═════ QUOTED TEXT ═════

Evolutionary Dynamics

We will now consider how Game Theory can be used to study evolutionary processes. The main difference is that we now consider not two player games but game with an infinite population. The strategies will make up a dynamic population that changes over time.

Reproduction

Consider a simple model of populatio growth: let $x(t)$ denote the size of the population at time $t$ and let as assume that the rate of growth is $a$ per population size:

$$\frac{dx}{dt}=ax$$

Note that from here on we will refer to this rate as a fitness.

The solution of this differential equation is:

$$x(t)=x_0e^{at}\text{ where }x_0=x(0)$$
In [10]:
import sympy as sym
sym.init_printing()
x = sym.Function('x')
t, a = sym.symbols('t, a')
sym.dsolve(sym.Derivative(x(t), t) - a * x(t), x(t))
Out[10]:
$$x{\left (t \right )} = C_{1} e^{a t}$$

(This is exponential growth.)

We can also use scipy to solve this differential equation numerically (relevant for more complex dynamics):

In [11]:
import numpy as np
import matplotlib.pyplot as plt
%matplotlib inline

from scipy.integrate import odeint

t = np.linspace(0, 10, 100)  # Obtain 100 time points


def dx(x, t, a):
    """Define the derivate of x"""

═════ GIVEN INFORMATION ═════

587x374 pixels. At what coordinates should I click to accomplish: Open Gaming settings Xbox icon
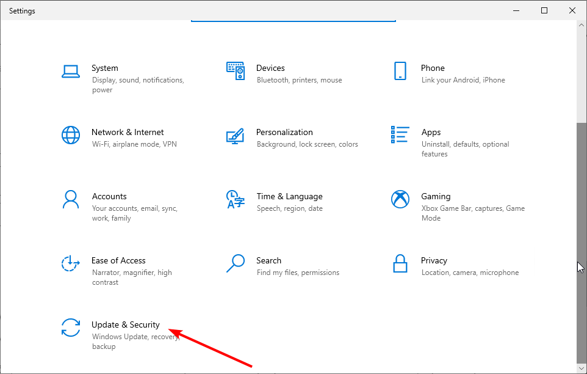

═════
═════ GIVEN INFORMATION ═════

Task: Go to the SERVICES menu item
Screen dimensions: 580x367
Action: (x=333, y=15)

═════

PROBLEMS TO WORK ON:
1. In the evolutionary dynamics text, what term will be used for the growth rate $a$ from that point on?
2. Continue the evolutionary dynamics text from the point where it stops.

REPLIES:
1. Fitness.

2.
    return a * x

If $a=10>0$:

In [12]:
a = 10
xs = odeint(func=dx, y0=1, t=t, args=(a,))
plt.plot(xs);

If $a=-10<0$:

In [13]:
a = -10
xs = odeint(func=dx, y0=1, t=t, args=(a,))
plt.plot(xs);

Selection

Reproduction alone is not enough to study evolutionary processes. Let us consider a population of made up of two types of individuals:

  • $x(t)$ denotes the first type;
  • $y(t)$ denotes the second type.

Let us assume the same expressions for the as before:

$$\frac{dx}{dt}=ax\qquad\frac{dy}{dt}=bx$$

both these population will increase or decrease independantly so there's not much of interest there but if we introduce the following:

$$ \rho(t) = \frac{x(t)}{y(t)} $$

then $\lim_{t\to\infty}\rho(t)$ indicates which type takes over the population over time.

We have:

$$ \frac{d\rho}{dt} = \frac{\frac{dx}{dt}y - \frac{dy}{dt}x}{y ^ 2} = \frac{xy(a - b)}{y^2} $$

which gives:

$$ \frac{d\rho}{dt} = (a-b)\rho $$

which has solution (this is just the same differential equation as the previous section):

$$ \rho(t) = \rho_0e^{(a-b)t}\text{ where }\rho_0=\rho(0) $$

note that even if both population grow, but one grows faster than the other (eg $a > b$) then the overall population will grow but one will take over:

In [14]:
def drho(rho, t, a, b):
    """Define the derivate of x"""
    return (a - b) * rho

a, b = 10, 5
rhos = odeint(func=drho, y0=1, t=t, args=(a, b))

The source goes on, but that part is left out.